2009年10月27日 04時13分00秒 | 政治
鳩山総理の所信表明が行われた。
ニュースで頻繁に取り上げられてるが、気になる一節がある。
それは遊説先で老婆が自殺した子供について訴えたエピソード。
「青森県に遊説に参った際、大勢の方々と握手させていただいた中で、私の手を離そうとしない、一人のおばあさんがいらっしゃいました。息子さんが職に就けず、自らのいのちを絶つしか道がなかった、その悲しみを、そのおばあさんは私に対して切々と訴えられたのです。毎年3万人以上の方々のいのちが、絶望の中で絶たれているのに、私も含め、政治にはその実感が乏しかったのではないか。おばあさんのその手の感触。その目の中の悲しみ。私には忘れることができませんし、断じて忘れてはならない。社会の中に自らのささやかな「居場所」すら見つけることができず、いのちを絶つ人が後を絶たない、しかも政治も行政もそのことに全く鈍感になっている、そのことの異常を正し、支え合いという日本の伝統を現代にふさわしいかたちで立て直すことが、私の第一の任務です」
報道では「年間3万人以上の自殺者が出る社会をなんとかしなければならないと訴えた」と伝え、「いのちを守り、国民生活を第一とした政治」とか「友愛政治の原点」なんて表現されている。
でも演説のエピソードとしてどうなのか?と感じる。
これ、冷静に考えれば「この若者が死んだからこそ総理に届いた」ってことになるよな。逆に死ななければ総理まで届かなかったってなる。明らかにおかしいでしょ?
その前に気付かなければならないのが総理ってもん。
もちろん、これは演説への色付けだろう。「こういう話を入れれば演説がより感動的になりそう……」って。ならばいっそう「いのち」を軽く扱ってるよな。一個人の死が「演説に盛り込む情緒的エピソード」に過ぎないって価値観となる。
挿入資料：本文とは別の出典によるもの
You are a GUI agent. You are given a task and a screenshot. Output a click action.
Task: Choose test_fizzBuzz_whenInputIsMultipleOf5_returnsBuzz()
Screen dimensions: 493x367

もうひとつ気になったのは、鳩山演説に対する谷垣自民総裁の感想。
「ヒトラーの演説にヒトラー・ユーゲント(ナチスの青少年組織)が賛成しているような印象を受けた」
おいおい……。野党が与党を批判するのはお約束としてもヒトラーを持ち出すのはやり過ぎとちゃう。
ご存知のようにマスコミってのは都合が良い部分だけを切り取って、パッチワークのように繋げて伝えるもの。日本じゃ大して問題にはならない発言かもしれないが、仮に欧米でこの部分が放送されたら何かと大変なことになりそう。「日本の今度の指導者はヒトラーみたい」って?
自民党にとってはプラスかもしれないが、自民とか民主とかの党益を超えて、日本の国益として見れば大マイナスだぞ。やけになりすぎだな。

こうして2つの「ことばの問題」を見て感じるのは、鳩山も谷垣も「ことばの力」について、あまりにも無頓着だという点。こんな瑣末なブロガーでも「こういう言葉・表現を使ったらまずいかもしれない」なんて気を使って書いてる。一国の総理や最大野党の総裁がそういう事を全く考えないもんかね。
これだから失言が耐えないんだな、政治家は。
もっと言葉に慎重になるべきと痛感した臨時国会初日でした……。